First Exhibitions, Lasting Departures
In 1985, he held his debut exhibition at Épreuve d’Artiste in Kaslik. A second show followed in 1989 at Gaby Daher’s gallery in Badaro, unfolding just before the violent conflict reignited in Lebanon. Days later, Zard left Beirut for Paris, a city that would both displace and transform him.
Paris: Between History and Fragility
There, he studied at the Paris Ateliers and built a parallel career in antique dealing, handling objects steeped in history and survival. These twin practices -formal study and tactile memory- nourished his evolving voice. Influenced by Japanese literature, his work began to explore the fragile tension between restraint and rupture.

Return, Renewal, and Recognition
In Munich, a collaboration with Galerie KEMPF opened new possibilities. Back in Lebanon, he exhibited in 1995 and 1998. When he returned to Beirut in 2000, he opened an antiques gallery, reconnecting with material history. In 2008, he resumed art-making with a show at Galerie Rochane, leading to a pivotal partnership with Galerie Tanit in 2012. For over thirteen years, Tanit has become a home and international platform for his work, supporting exhibitions in Beirut, Paris, Verona, and through hors-les-murs projects and major art fairs.

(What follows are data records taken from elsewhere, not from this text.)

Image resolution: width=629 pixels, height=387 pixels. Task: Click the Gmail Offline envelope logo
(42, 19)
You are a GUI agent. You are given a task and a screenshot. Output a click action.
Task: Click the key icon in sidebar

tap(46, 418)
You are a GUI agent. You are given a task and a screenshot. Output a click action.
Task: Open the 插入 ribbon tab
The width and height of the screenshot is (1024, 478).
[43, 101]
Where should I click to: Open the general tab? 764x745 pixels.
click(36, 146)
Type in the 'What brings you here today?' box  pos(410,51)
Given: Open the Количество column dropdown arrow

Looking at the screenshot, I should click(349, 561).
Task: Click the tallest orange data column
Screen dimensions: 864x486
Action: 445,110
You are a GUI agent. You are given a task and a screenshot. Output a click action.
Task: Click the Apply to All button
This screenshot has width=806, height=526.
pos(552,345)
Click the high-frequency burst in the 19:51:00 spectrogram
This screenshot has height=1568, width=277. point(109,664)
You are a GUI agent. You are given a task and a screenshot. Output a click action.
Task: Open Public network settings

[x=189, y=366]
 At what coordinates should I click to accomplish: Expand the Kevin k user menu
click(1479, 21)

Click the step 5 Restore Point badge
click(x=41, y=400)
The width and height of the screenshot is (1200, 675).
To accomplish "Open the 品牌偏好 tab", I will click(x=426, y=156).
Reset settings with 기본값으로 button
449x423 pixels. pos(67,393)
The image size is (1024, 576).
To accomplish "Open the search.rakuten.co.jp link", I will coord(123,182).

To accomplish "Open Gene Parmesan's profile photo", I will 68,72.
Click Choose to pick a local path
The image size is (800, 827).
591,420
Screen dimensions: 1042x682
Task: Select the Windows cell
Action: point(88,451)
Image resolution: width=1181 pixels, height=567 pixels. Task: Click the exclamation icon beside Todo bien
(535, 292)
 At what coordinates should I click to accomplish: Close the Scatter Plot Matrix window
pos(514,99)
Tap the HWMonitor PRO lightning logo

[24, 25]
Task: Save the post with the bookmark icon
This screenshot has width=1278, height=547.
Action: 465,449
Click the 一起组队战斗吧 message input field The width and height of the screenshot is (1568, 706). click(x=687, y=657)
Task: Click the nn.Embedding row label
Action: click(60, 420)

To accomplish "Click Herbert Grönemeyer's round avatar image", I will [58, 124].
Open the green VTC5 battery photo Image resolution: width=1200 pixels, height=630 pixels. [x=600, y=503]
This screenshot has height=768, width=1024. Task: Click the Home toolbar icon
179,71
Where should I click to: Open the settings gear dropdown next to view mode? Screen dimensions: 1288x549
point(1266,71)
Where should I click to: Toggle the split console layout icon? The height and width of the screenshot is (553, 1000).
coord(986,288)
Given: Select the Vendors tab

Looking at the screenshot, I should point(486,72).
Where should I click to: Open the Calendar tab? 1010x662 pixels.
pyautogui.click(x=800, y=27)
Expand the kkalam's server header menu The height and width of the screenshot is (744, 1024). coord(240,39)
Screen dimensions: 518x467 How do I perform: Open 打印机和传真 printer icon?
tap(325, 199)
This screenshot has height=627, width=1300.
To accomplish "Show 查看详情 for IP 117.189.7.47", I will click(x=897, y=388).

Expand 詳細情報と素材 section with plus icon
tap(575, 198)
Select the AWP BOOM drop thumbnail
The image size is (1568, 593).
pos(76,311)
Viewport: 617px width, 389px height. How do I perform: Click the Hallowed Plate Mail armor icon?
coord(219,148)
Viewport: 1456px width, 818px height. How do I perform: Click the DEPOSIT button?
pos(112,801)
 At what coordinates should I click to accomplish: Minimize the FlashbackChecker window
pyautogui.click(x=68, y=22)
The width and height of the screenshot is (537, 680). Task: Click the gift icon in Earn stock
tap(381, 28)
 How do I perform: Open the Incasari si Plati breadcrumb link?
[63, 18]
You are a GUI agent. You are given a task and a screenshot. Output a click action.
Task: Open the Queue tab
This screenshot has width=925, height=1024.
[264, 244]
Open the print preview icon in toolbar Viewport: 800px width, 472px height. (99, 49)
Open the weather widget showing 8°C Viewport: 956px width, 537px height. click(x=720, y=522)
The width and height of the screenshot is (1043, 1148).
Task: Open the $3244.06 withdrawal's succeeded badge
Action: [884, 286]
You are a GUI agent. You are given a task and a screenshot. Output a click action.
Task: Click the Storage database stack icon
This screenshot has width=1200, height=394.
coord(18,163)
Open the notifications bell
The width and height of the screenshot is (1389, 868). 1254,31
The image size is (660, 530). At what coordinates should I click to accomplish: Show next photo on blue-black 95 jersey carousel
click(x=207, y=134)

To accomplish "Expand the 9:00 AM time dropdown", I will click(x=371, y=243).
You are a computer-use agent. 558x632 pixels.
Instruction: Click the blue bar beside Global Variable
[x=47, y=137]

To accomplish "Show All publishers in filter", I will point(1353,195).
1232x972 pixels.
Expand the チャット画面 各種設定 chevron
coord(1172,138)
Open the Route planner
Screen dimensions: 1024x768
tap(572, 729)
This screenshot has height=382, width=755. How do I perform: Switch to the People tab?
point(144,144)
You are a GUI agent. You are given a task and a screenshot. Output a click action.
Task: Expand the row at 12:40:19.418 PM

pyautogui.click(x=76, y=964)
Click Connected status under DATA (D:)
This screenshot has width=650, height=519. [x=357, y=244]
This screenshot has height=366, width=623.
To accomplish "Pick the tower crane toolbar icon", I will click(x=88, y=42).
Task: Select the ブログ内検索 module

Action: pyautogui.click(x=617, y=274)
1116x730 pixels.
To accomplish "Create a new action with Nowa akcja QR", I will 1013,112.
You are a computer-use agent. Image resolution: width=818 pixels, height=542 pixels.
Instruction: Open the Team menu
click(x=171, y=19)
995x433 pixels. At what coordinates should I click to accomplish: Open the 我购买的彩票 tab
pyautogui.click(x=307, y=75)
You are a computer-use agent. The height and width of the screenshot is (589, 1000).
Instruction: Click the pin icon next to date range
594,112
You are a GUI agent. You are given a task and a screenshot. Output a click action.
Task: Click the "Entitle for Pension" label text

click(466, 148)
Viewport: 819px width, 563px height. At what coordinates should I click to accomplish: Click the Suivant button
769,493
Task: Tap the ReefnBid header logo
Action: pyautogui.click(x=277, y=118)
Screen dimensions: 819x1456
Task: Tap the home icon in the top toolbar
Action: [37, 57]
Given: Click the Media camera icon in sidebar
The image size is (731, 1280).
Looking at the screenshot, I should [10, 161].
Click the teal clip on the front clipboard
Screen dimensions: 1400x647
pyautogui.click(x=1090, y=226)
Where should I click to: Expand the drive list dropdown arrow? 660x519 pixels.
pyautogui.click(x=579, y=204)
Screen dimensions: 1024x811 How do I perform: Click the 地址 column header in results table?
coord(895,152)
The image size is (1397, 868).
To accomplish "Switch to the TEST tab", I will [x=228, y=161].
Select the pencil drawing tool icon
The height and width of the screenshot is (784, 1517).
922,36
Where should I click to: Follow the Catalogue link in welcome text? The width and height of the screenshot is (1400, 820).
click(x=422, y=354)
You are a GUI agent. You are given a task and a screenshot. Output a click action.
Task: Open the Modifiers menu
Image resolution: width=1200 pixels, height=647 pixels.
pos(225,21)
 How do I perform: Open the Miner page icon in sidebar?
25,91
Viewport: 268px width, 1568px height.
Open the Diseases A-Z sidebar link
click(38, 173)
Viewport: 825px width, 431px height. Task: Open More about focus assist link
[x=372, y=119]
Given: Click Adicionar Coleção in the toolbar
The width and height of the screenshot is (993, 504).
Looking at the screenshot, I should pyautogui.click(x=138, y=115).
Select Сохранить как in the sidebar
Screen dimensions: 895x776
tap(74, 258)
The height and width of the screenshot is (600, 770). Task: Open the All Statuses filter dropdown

A Constellation of Practices
Zard’s practice is one of constellations: poetry, painting, and sculpture coexist and converse. His writing is imagistic and direct; his visual art abstract, searching, and uneasy. Creation often unfolds in parallel threads, with multiple bodies of work evolving at once.
Elegance and the Unseen Violence
Beneath the surface of his seemingly calm paintings lies a sublimated violence—a muted scream, an elegant scar. His sculptures navigate imagination, memory, and trauma, shaped as much by psychoanalysis as by material curiosity.
Turning Silence Into Form
Through decades of detours, silences, and reinventions, Ghassan Zard has turned the invisible into form, making space for the emotions we often refuse to name, and allowing them to speak.